WORK TO DO:
Write what comes next in the passage about Marquise Williams's deep passing, picking up after its final sentence.

TEXT SHOWN:
Marquise Williams ($8,300) – North Carolina vs. Clemson
While writing preseason conference previews, one of the obvious issues surrounding the play of Williams in 2014 was a low accuracy percentage on 20-plus yard targets (37.5 percent). Williams has followed up that issue with a three-fold improvement. Describing that augmentation begins with a 15.8 percent increase in accuracy to finish the regular season with the 13th-highest percentage in the country (53.3). He actually achieved the feat with a 4.5 percent increase in vertical attempts and, maybe most impressively, dropped his intercepted passes on those deep attempts from eight in 2014 to only one this season.

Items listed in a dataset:
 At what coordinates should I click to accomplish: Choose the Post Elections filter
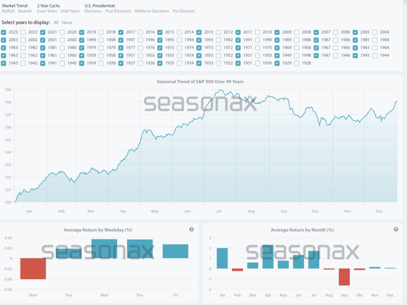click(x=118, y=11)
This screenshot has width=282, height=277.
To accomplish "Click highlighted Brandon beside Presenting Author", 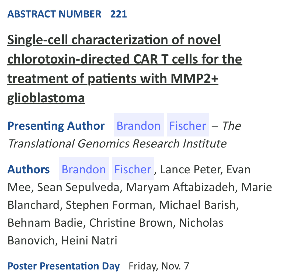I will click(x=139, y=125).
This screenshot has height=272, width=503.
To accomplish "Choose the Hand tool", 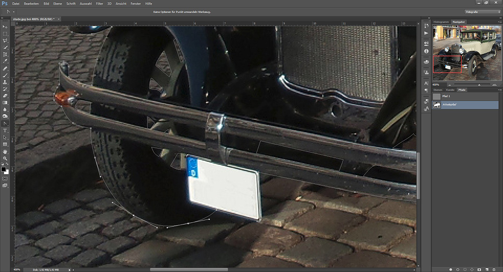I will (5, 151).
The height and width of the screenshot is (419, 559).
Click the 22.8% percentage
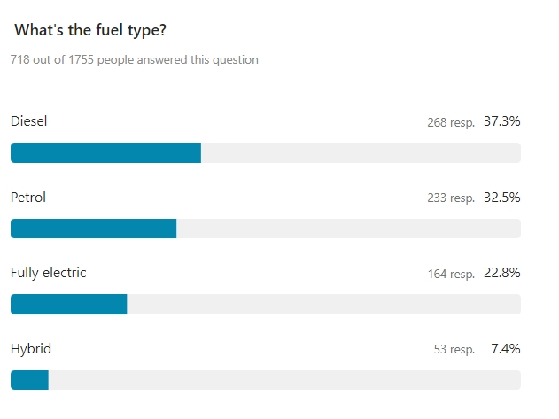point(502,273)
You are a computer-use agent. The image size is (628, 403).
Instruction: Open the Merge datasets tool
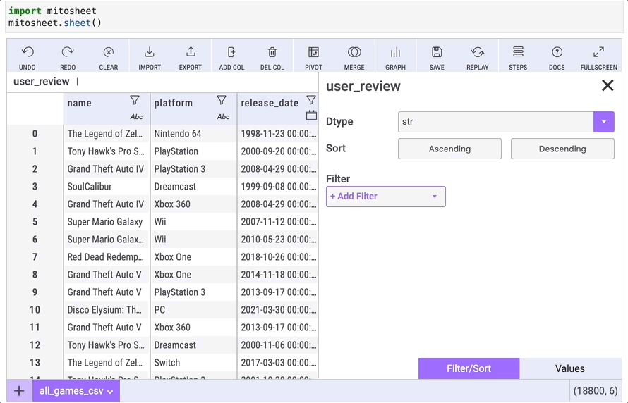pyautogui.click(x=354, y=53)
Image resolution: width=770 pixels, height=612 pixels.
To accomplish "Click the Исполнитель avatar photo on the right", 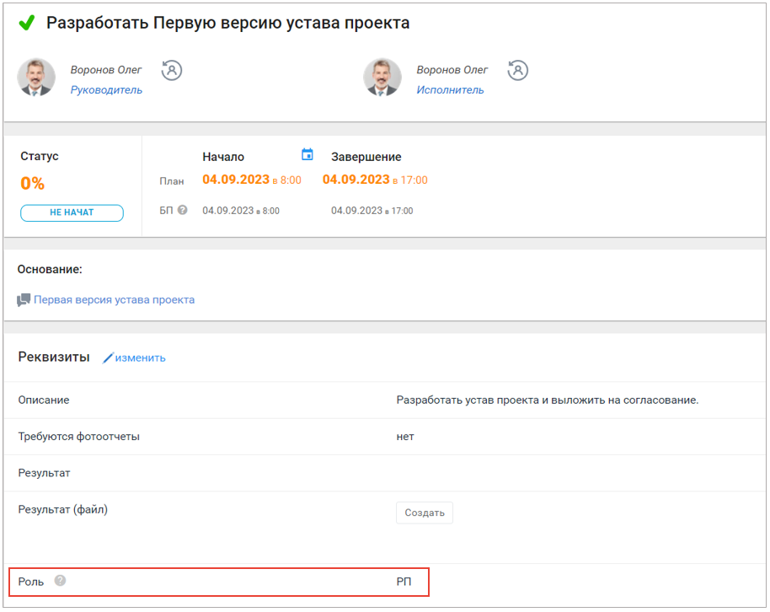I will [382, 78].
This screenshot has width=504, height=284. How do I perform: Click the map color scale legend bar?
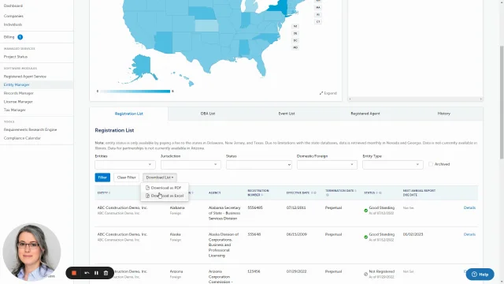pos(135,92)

TASK RESPONSE:
Nick Mullens ($7,300) – Southern Miss at Western Kentucky
While not quite at the level of improvement seen for the Tar Heels shot-caller, Mullens performance is impressive nonetheless. The Golden Eagles provided Mullens with a 14.3 percent increase in dropbacks and he responded with a 65.7 percent increase in TD passes. Mullens increased his accuracy on deep passes by 10.8 percent to finish directly behind Williams at 53.1 percent.
Previously discussed: Chris Johnson, Karson Roberts, Jake Coker, Jared Goff, Jake Rudock, Jarrett Stidham, Mason Rudolph, Marquise Williams, Brandon Allen, Vernon Adams Jr., Sean Maguire, Quinton Flowers, Paxton Lynch, Christian Hackenberg, Jerrard Randall, Deshaun Watson, Sefo Liufau, Phillip Ely, Connor Cook, Brad Kaaya, DeShone Kizer, Baker Mayfield, Brett Rypien, Cardale Jones, Hayden Moore, Brent Stockstill, Josh Rosen, Jerrod Heard, Dane Evans, Matt Davis, Luke Falk, Greg Ward Jr., Tanner Mangum, Matt Johnson, Chad Kelly, Joe Hubener
Quarterbacks who simply dominated opponents with pinpoint accuracy. These signal callers will be chosen based on the PFF College metric termed Accuracy Percentage: (Completions + Drops) / (Attempts – Throw Aways – Spikes – Batted Passes – Hit As Thrown)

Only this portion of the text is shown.